Prières, cris, danses et larmes bercent les heures de deuil de cette grande famille, réunie dès fin mars autour de Lisa, aujourd’hui âgée de 13 ans. Bientôt, l’appel de « crowdfunding », suivi par un autre, rassemble plus de 3.000 euros. Delta Airlines interviendra également, en proposant le remboursement des billets pris par les proches d’Elita pour aller assister à l’enterrement en Afrique.

Le 6 avril, près de 200 personnes se rendent à l’église De Banier pour rendre hommage à leur amie, voisine ou parente.
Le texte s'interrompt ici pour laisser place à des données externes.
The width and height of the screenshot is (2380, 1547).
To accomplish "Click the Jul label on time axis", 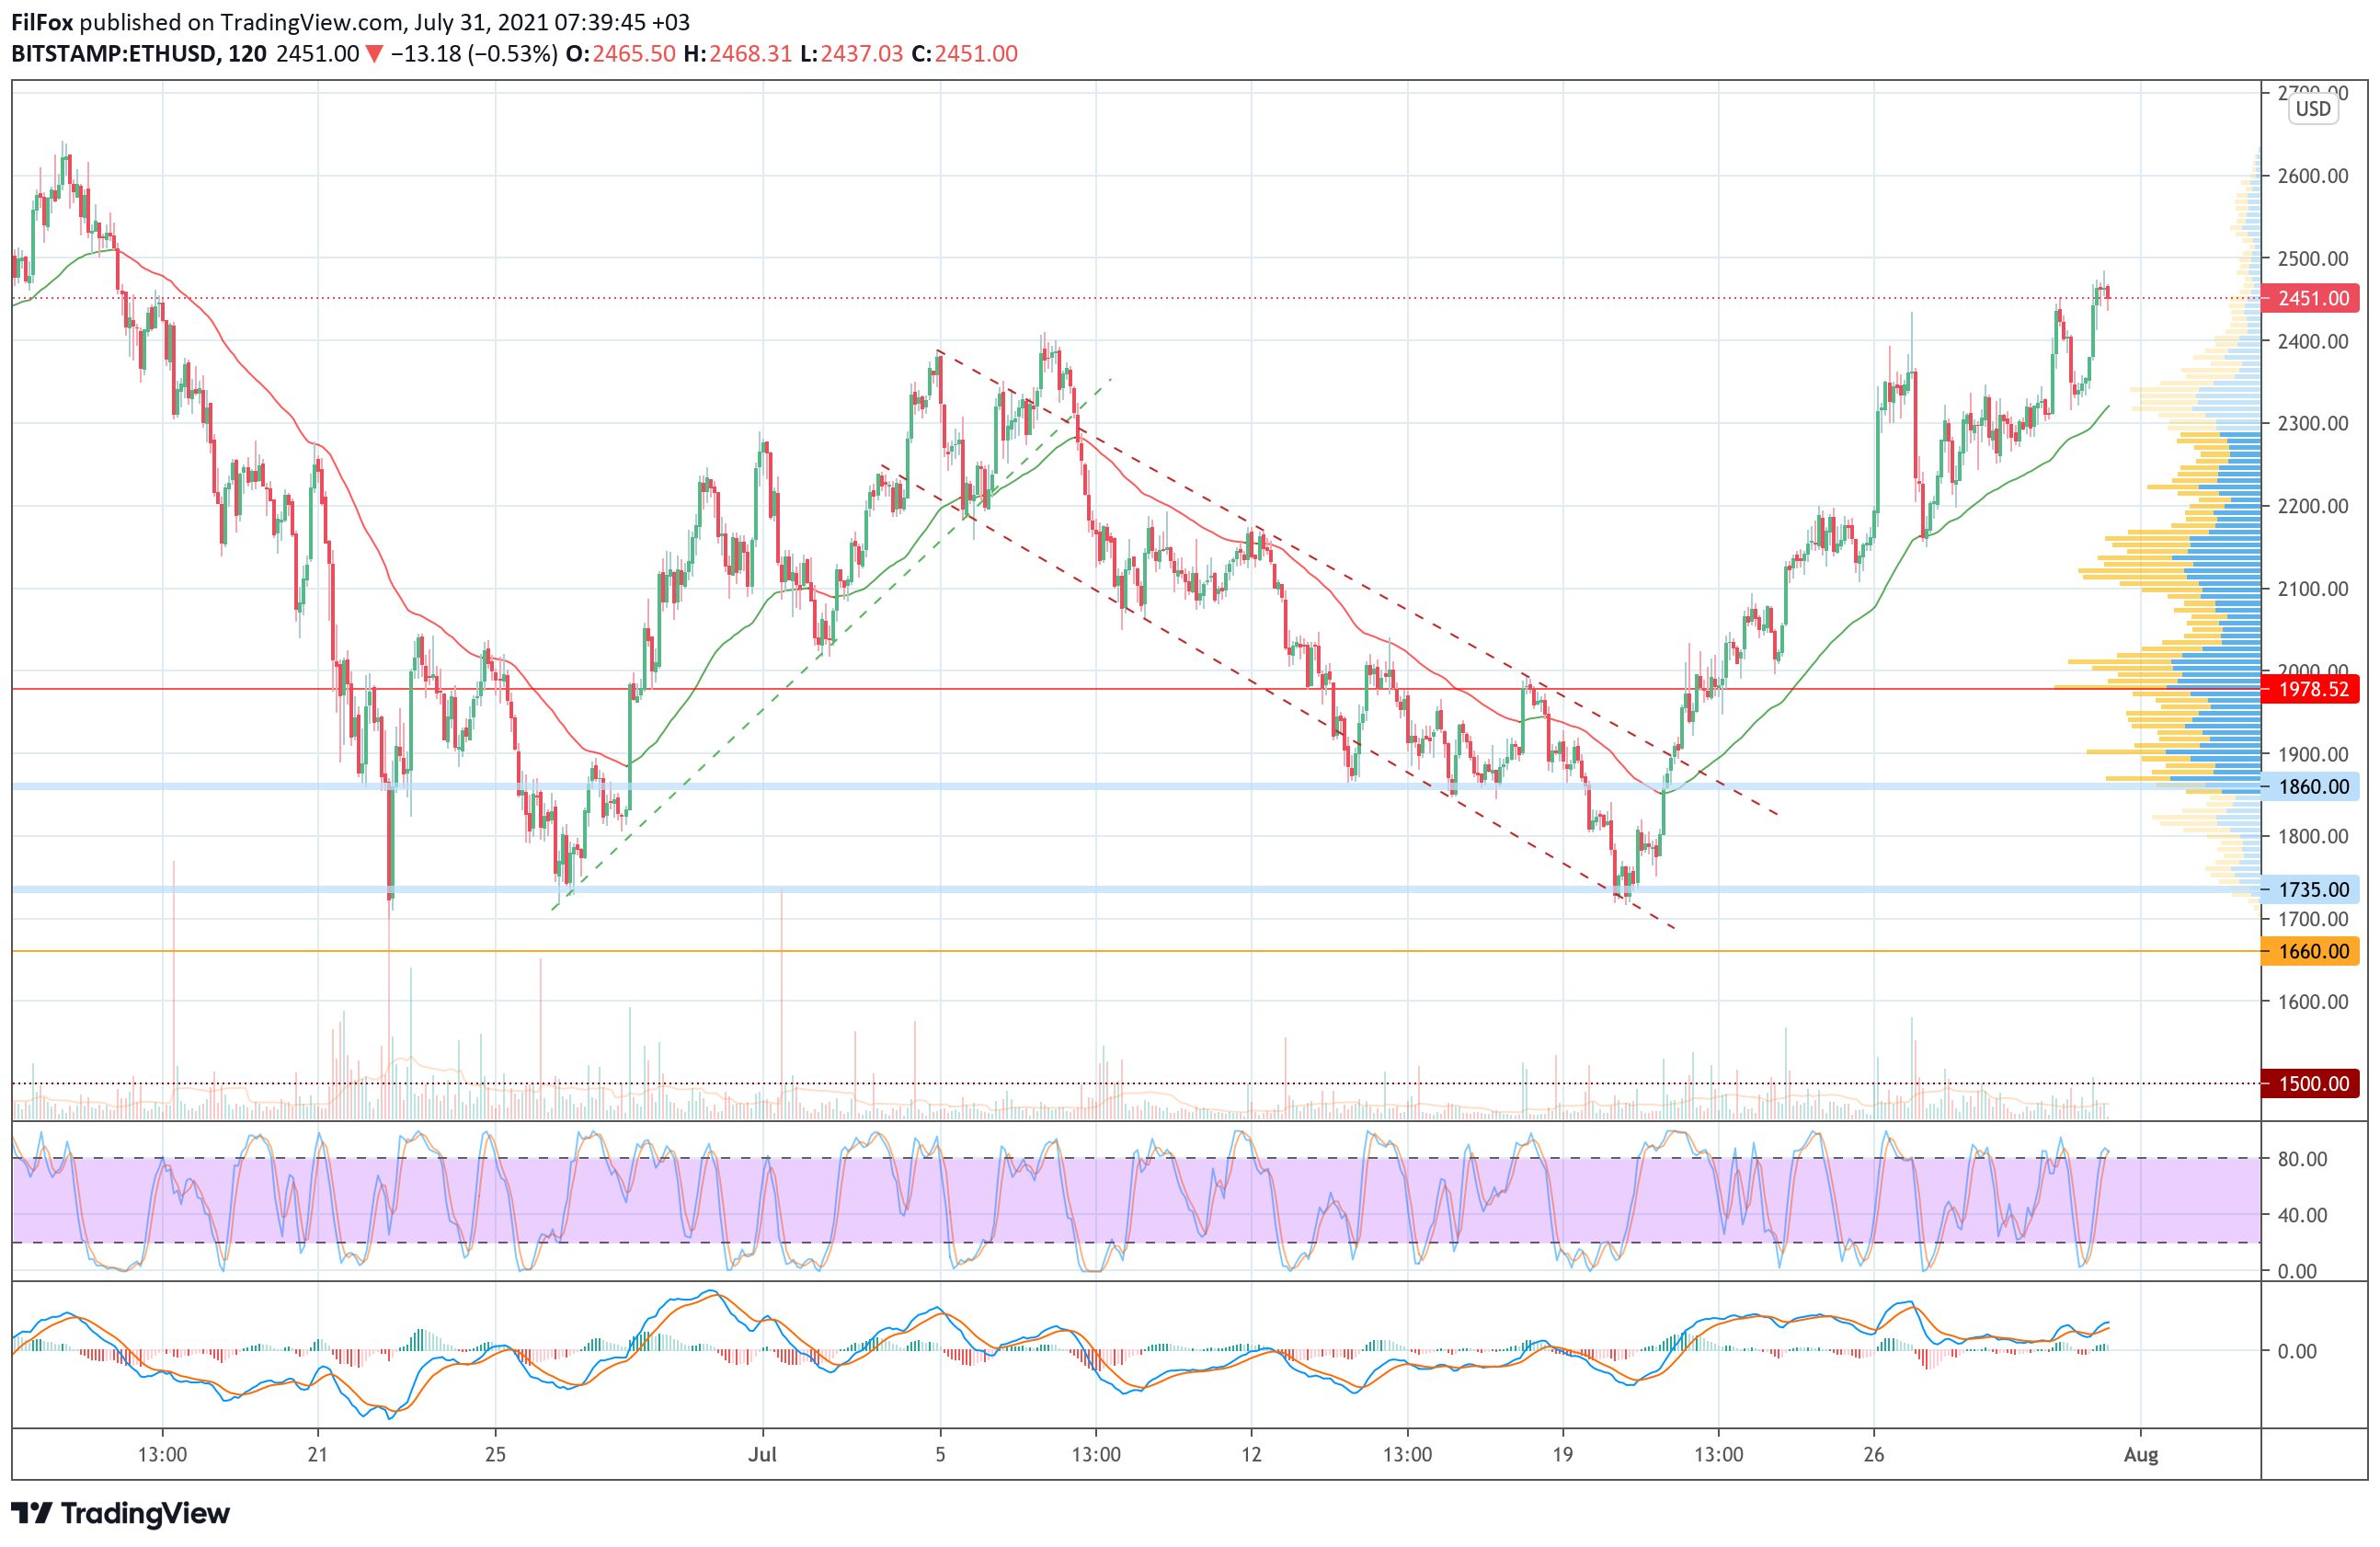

La cérémonie se déroule sans référence aucune à l’acte de barbarie qui a précipité la mort d’Elita. Avec un effort douloureux mais bien réel afin de préserver l’essentiel : la mémoire d’une femme qui aimait les siens, qui était aimée en retour. Et qui était en somme restée fidèle au cri de guerre de Nina Simone : le principal dans la vie… c’est le cœur qui bat. Et l’ivresse de respirer à pleins poumons. Tout simplement.

Le 7 avril, le corps d’Elita est rapatrié vers le Liberia. Mise en terre le 15 avril, elle repose désormais en paix, aux côtés de ses ancêtres. Dans le pays qui l’a vue naître.

La famille d’Elita envisage aujourd’hui, avec celle de Sasha et Alexander Pinczowski, de poursuivre en justice l’aéroport de Zaventem, pour négligence en termes de sécurité.